**What to produce**
Repeat the records below word for word, line by line, changing nothing.

**Exercise input**
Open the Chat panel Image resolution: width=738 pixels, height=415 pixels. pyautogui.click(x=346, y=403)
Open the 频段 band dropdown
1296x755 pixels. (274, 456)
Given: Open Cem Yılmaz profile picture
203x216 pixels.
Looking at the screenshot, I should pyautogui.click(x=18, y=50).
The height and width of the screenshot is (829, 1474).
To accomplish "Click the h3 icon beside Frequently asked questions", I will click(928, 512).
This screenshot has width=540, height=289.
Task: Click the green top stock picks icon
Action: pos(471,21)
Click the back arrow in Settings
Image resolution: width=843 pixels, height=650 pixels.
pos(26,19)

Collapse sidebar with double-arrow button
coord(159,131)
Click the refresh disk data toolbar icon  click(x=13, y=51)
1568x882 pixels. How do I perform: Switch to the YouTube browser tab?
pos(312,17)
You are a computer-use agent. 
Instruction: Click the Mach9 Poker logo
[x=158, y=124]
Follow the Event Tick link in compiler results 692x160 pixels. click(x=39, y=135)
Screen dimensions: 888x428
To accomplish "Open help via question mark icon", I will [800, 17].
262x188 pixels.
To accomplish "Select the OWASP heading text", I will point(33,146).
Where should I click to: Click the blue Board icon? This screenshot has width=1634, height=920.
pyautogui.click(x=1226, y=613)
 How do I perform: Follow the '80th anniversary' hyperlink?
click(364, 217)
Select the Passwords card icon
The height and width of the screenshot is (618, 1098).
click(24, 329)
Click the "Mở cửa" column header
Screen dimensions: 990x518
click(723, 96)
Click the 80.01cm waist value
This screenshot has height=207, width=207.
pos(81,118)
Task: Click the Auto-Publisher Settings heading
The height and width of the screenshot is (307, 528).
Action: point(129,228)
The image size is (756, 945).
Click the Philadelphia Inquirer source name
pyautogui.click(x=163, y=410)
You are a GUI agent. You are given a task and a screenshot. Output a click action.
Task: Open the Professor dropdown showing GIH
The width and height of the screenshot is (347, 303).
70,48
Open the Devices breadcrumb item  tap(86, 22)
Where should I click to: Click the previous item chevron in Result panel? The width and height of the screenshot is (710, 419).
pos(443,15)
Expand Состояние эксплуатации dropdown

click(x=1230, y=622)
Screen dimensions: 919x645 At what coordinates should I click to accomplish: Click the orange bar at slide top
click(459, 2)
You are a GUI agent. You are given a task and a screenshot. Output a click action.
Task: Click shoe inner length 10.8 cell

**Exercise result**
Open the Chat panel Image resolution: width=738 pixels, height=415 pixels. pyautogui.click(x=346, y=403)
Open the 频段 band dropdown
1296x755 pixels. (274, 456)
Given: Open Cem Yılmaz profile picture
203x216 pixels.
Looking at the screenshot, I should pyautogui.click(x=18, y=50).
The height and width of the screenshot is (829, 1474).
To accomplish "Click the h3 icon beside Frequently asked questions", I will click(928, 512).
This screenshot has width=540, height=289.
Task: Click the green top stock picks icon
Action: pos(471,21)
Click the back arrow in Settings
Image resolution: width=843 pixels, height=650 pixels.
pos(26,19)

Collapse sidebar with double-arrow button
coord(159,131)
Click the refresh disk data toolbar icon  click(x=13, y=51)
1568x882 pixels. How do I perform: Switch to the YouTube browser tab?
pos(312,17)
You are a computer-use agent. 
Instruction: Click the Mach9 Poker logo
[x=158, y=124]
Follow the Event Tick link in compiler results 692x160 pixels. click(x=39, y=135)
Screen dimensions: 888x428
To accomplish "Open help via question mark icon", I will [800, 17].
262x188 pixels.
To accomplish "Select the OWASP heading text", I will point(33,146).
Where should I click to: Click the blue Board icon? This screenshot has width=1634, height=920.
pyautogui.click(x=1226, y=613)
 How do I perform: Follow the '80th anniversary' hyperlink?
click(364, 217)
Select the Passwords card icon
The height and width of the screenshot is (618, 1098).
click(24, 329)
Click the "Mở cửa" column header
Screen dimensions: 990x518
click(723, 96)
Click the 80.01cm waist value
This screenshot has height=207, width=207.
pos(81,118)
Task: Click the Auto-Publisher Settings heading
The height and width of the screenshot is (307, 528).
Action: point(129,228)
The image size is (756, 945).
Click the Philadelphia Inquirer source name
pyautogui.click(x=163, y=410)
You are a GUI agent. You are given a task and a screenshot. Output a click action.
Task: Open the Professor dropdown showing GIH
The width and height of the screenshot is (347, 303).
70,48
Open the Devices breadcrumb item  tap(86, 22)
Where should I click to: Click the previous item chevron in Result panel? The width and height of the screenshot is (710, 419).
pos(443,15)
Expand Состояние эксплуатации dropdown

click(x=1230, y=622)
Screen dimensions: 919x645 At what coordinates should I click to accomplish: Click the orange bar at slide top
click(459, 2)
You are a GUI agent. You are given a task and a screenshot. Output a click action.
Task: Click shoe inner length 10.8 cell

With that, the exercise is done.